- _Texto de referência_
○ ○ ○ ○ ○

Recife (PE) implanta Faixa Azul na Avenida Visconde de Jequitinhonha

Mais de 65 mil passageiros devem passar pelo trecho, segundo a Prefeitura. Foto: Rodolfo Loepert/PCR.

Ao todo, são mais de dois quilômetros destinados ao tráfego de ônibus do transporte coletivo

JESSICA MARQUES

A Prefeitura do Recife informou, em nota, que já iniciou a implantação da Faixa Azul na Avenida Visconde de Jequitinhonha, em Boa Viagem, Zona Sul do Recife.

O trecho possui 2,2 quilômetros de extensão, entre a Rua Capitão Zuzinha e Avenida Armindo Moura. As obras são realizadas por meio da Sepul (Secretaria de Política Urbana e Licenciamento) e da CTTU (Autarquia de Trânsito e Transporte Urbano).

“São mais de 2 quilômetros que vão permitir que 65 mil pessoas passem por dia aqui no transporte público, tendo a sua priorização. Com isso, o tempo de deslocamento é reduzido. Ela vai complementar os outros 6 quilômetros que passam pela Herculano Bandeira  e Domingos Ferreira, isso criando uma rede de mais de 8  quilômetros e reduzindo em até 15 minutos o deslocamento. É nossa obrigação priorizar o transporte público e fazer com que ele possa melhorar a cada dia”, afirmou o prefeito João Campos, em nota.

Segundo a Prefeitura, o novo trecho vai ser uma continuidade dos 6 quilômetros de Faixa Azul já existentes no corredor centro-sul, nas avenidas Herculano Bandeira e Domingos Ferreira. Ao todo, o Recife possui 67 quilômetros de corredores exclusivos, sendo 45 quilômetros implantados desde 2013 com o Projeto Faixa Azul, que já beneficia mais de 1 milhão de passageiros de ônibus todos os dias.

Diariamente, 48 mil pessoas circulam em carros particulares na Avenida Visconde de Jequitinhonha, o que representa menos que os passageiros de ônibus, que somam 65 mil diariamente.

PESQUISA

De acordo com a pesquisa de origem e destino desenvolvida pelo Instituto Pelópidas Silveira, mais de 78% dos recifenses vão ao trabalho utilizando um dos seguintes meios: transporte público, bicicleta ou a pé, o que revela a importância das faixas azuis na cidade. Para além dos grandes corredores, a CTTU garante a mobilidade dos ônibus nas periferias por meio de disciplinamento de estacionamentos e intensificação das fiscalizações para coibir irregularidades como parada sobre calçada e estacionamentos em locais em desacordo com a sinalização e, dessa forma, garante espaços nas vias aos transportes coletivos.

“Em qualquer cidade do mundo, o transporte público é o meio mais eficiente para solucionar problemas de mobilidade e reduzir congestionamentos, além do que polui menos que os automóveis. E até mesmo do ponto de vista da segurança viária é mais vantajoso: um estudo mostra que as chances de sofrer um sinistro de trânsito é até 90 vezes menor para os usuários de transporte público, se comparado aos motociclistas, por exemplo”, explica o coordenador na Iniciativa Bloomberg de Segurança Viária Global no Recife, Gustavo Sales, em nota.

De acordo com um cálculo realizado pela NACTO-GDCI, referência mundial em mobilidade urbana, um mesmo grupo de 50 pessoas ocupa 400 metros quadrados para se deslocar em carros particulares, considerando a taxa de ocupação de 1,2 passageiros por veículo – estimada em Recife. Se essa mesma quantidade de pessoas utilizar o transporte público, ocupa 36 metros quadrados, ou seja, mais de 10 vezes menos espaço.

○ ○ ○ ○ ○

- _Material apresentado_
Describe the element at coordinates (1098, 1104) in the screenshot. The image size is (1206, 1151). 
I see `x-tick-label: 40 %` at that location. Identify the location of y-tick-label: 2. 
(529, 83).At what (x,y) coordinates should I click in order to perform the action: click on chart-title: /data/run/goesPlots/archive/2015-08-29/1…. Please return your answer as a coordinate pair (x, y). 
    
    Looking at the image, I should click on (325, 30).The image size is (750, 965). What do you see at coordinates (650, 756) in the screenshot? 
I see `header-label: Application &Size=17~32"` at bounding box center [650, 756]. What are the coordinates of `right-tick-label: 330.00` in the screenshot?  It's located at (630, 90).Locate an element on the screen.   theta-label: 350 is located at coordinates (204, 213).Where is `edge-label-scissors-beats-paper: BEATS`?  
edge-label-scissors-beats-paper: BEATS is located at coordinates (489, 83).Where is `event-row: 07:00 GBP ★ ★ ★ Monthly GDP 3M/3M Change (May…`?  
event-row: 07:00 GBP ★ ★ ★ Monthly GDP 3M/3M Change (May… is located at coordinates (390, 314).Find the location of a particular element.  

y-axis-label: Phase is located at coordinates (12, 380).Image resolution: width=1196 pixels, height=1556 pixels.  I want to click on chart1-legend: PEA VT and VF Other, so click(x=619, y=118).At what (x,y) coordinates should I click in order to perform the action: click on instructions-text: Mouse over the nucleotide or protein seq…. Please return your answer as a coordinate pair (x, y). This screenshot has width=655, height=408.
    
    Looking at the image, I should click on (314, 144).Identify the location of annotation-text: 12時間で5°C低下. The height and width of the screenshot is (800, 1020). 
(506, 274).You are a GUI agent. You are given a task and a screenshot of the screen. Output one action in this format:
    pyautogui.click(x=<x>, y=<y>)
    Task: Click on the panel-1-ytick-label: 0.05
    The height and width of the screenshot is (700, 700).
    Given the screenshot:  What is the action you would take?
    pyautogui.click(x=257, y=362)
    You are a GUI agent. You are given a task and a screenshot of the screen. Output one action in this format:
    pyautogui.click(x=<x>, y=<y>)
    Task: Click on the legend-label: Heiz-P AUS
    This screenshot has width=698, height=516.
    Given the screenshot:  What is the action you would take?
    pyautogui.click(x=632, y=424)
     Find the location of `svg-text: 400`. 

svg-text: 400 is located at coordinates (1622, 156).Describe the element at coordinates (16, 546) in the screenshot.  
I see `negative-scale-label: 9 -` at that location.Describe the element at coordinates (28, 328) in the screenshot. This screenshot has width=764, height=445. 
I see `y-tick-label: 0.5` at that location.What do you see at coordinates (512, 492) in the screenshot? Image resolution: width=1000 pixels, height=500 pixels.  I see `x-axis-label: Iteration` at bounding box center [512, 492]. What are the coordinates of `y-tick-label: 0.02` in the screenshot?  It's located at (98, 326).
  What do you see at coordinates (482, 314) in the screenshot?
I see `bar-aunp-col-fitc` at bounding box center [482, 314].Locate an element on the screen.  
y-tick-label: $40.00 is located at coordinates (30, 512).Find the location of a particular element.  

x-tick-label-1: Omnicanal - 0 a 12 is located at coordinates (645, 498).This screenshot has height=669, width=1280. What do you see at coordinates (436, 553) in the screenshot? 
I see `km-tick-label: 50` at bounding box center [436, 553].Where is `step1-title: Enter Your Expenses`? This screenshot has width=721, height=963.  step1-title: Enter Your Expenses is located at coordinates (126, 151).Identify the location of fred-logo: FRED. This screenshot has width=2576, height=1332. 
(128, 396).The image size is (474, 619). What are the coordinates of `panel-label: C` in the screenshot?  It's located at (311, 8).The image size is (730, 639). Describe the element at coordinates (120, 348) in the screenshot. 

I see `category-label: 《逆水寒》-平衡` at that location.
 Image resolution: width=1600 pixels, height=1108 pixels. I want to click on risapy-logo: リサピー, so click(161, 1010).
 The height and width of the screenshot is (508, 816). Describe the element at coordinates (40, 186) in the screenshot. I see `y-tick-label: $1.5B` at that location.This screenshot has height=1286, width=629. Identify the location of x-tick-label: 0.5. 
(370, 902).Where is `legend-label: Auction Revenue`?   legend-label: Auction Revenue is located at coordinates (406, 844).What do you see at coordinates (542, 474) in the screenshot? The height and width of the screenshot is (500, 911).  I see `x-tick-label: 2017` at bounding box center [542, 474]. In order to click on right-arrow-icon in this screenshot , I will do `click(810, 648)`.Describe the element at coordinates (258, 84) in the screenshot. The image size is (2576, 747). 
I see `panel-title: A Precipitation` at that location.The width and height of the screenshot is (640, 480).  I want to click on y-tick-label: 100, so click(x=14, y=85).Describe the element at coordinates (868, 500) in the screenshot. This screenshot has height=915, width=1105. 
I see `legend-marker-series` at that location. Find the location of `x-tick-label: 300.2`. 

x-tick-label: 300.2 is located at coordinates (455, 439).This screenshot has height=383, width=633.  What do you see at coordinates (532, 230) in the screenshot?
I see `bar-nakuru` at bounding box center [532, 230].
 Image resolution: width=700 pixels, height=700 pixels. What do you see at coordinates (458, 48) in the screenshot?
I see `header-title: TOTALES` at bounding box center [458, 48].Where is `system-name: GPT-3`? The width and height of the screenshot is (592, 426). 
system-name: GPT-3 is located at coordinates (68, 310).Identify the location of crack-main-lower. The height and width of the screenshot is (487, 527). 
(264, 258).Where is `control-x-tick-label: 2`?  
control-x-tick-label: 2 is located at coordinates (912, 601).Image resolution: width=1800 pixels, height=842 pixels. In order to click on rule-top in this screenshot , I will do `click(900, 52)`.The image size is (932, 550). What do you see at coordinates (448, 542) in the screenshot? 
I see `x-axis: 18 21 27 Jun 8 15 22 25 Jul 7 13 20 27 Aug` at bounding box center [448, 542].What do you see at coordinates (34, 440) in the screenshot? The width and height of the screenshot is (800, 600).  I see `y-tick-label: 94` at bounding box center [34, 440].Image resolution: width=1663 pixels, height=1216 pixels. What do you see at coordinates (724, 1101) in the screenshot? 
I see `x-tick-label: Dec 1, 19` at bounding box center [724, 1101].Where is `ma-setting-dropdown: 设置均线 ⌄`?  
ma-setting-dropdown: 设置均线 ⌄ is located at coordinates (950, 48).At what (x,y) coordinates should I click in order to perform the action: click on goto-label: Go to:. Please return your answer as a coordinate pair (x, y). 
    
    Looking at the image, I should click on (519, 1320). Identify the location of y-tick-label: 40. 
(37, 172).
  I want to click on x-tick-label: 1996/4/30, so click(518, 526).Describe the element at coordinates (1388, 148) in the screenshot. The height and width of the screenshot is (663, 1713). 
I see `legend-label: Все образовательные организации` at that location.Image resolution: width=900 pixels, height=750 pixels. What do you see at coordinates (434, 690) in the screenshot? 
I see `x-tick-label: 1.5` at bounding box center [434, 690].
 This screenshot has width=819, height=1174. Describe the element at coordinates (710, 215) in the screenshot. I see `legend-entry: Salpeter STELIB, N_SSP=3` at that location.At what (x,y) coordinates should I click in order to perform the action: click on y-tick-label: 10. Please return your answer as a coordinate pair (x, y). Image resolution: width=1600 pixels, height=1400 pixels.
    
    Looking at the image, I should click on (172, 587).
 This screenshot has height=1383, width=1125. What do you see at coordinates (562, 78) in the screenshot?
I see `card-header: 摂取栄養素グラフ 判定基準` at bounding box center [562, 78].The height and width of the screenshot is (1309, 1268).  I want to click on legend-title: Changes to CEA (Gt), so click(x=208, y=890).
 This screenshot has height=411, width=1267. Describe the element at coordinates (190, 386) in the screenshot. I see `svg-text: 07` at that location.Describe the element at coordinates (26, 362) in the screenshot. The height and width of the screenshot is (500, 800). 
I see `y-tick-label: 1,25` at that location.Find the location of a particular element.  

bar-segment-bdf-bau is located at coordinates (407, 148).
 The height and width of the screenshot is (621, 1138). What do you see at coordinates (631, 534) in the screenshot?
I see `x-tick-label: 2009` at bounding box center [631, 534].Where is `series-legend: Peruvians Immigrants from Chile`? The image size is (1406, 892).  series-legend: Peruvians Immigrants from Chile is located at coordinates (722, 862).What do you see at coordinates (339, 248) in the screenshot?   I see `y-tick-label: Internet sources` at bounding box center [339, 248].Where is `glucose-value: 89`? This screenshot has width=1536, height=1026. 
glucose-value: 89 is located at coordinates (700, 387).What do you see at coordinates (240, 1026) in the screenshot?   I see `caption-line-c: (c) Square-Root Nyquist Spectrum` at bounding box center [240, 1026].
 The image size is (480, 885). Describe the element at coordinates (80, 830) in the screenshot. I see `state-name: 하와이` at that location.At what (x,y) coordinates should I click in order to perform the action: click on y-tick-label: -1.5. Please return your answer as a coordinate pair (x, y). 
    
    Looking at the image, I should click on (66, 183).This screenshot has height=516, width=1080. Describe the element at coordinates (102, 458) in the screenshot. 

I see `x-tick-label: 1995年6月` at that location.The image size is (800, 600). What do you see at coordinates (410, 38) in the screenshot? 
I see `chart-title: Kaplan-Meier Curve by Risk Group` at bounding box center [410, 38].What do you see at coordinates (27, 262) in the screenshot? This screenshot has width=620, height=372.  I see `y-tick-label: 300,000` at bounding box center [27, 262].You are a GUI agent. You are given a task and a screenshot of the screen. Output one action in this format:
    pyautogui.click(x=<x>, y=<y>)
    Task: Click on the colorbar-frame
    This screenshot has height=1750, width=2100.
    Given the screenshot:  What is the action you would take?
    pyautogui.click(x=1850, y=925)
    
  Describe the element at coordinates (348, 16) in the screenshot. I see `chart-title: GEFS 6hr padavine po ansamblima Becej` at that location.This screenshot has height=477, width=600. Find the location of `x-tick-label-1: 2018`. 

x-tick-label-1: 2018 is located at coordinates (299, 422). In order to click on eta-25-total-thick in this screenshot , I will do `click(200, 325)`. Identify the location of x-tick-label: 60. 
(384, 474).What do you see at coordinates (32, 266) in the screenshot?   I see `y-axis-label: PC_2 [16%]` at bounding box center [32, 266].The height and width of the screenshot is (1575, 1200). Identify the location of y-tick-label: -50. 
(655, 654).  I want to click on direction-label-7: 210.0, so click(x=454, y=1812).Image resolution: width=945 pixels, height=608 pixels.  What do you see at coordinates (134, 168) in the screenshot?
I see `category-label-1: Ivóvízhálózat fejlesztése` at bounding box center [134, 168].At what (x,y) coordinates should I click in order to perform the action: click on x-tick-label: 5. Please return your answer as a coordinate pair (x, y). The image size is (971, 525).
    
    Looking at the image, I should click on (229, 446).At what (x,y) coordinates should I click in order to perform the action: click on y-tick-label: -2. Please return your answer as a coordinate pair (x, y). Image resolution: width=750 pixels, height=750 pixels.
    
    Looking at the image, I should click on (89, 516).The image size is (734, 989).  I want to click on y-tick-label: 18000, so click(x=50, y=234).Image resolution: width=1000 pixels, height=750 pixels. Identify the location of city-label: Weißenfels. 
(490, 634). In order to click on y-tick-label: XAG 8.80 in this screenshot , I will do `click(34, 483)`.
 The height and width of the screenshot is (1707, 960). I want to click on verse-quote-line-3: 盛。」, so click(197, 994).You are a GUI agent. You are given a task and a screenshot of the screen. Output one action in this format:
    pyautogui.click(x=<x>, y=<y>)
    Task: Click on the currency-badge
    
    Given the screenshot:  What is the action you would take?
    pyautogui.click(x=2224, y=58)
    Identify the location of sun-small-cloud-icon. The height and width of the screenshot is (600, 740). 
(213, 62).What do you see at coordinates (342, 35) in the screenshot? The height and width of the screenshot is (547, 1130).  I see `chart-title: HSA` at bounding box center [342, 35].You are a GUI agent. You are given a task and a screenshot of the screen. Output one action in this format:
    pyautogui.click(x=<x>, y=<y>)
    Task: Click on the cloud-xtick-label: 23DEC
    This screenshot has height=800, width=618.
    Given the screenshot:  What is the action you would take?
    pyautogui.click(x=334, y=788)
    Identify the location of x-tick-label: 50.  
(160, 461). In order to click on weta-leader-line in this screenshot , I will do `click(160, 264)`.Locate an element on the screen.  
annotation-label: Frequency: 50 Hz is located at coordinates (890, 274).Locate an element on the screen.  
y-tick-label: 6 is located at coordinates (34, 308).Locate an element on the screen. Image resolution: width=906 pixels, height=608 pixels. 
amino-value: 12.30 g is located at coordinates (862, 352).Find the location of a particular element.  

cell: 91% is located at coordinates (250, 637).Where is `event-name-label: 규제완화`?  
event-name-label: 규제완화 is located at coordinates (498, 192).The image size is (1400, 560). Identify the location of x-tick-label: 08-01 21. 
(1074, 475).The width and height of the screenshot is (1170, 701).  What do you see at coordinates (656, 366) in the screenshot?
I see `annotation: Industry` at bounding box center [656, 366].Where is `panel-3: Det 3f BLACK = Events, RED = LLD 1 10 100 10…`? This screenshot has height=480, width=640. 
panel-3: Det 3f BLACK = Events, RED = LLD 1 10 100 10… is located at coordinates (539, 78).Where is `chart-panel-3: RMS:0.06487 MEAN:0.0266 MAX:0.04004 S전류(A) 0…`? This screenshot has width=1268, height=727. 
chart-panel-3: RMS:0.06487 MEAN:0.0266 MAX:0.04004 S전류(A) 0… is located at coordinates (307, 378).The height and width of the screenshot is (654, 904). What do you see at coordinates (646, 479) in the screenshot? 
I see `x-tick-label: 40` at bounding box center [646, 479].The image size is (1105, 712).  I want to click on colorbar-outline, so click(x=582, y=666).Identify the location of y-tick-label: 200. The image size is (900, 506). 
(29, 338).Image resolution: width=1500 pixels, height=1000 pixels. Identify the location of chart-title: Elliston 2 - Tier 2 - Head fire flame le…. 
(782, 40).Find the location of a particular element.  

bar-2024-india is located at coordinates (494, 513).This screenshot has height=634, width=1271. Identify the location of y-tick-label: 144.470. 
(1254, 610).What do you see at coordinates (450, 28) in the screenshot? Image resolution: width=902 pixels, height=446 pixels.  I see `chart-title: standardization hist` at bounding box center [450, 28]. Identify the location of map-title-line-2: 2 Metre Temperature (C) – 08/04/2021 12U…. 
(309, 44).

○ ○ ○ ○ ○

Transcreva, sem nenhuma alteração, tudo o que vai de “Recife (PE) implanta” até “Sul do Recife.” no texto sobre a Faixa Azul na Avenida Visconde de Jequitinhonha.

Recife (PE) implanta Faixa Azul na Avenida Visconde de Jequitinhonha

Mais de 65 mil passageiros devem passar pelo trecho, segundo a Prefeitura. Foto: Rodolfo Loepert/PCR.

Ao todo, são mais de dois quilômetros destinados ao tráfego de ônibus do transporte coletivo

JESSICA MARQUES

A Prefeitura do Recife informou, em nota, que já iniciou a implantação da Faixa Azul na Avenida Visconde de Jequitinhonha, em Boa Viagem, Zona Sul do Recife.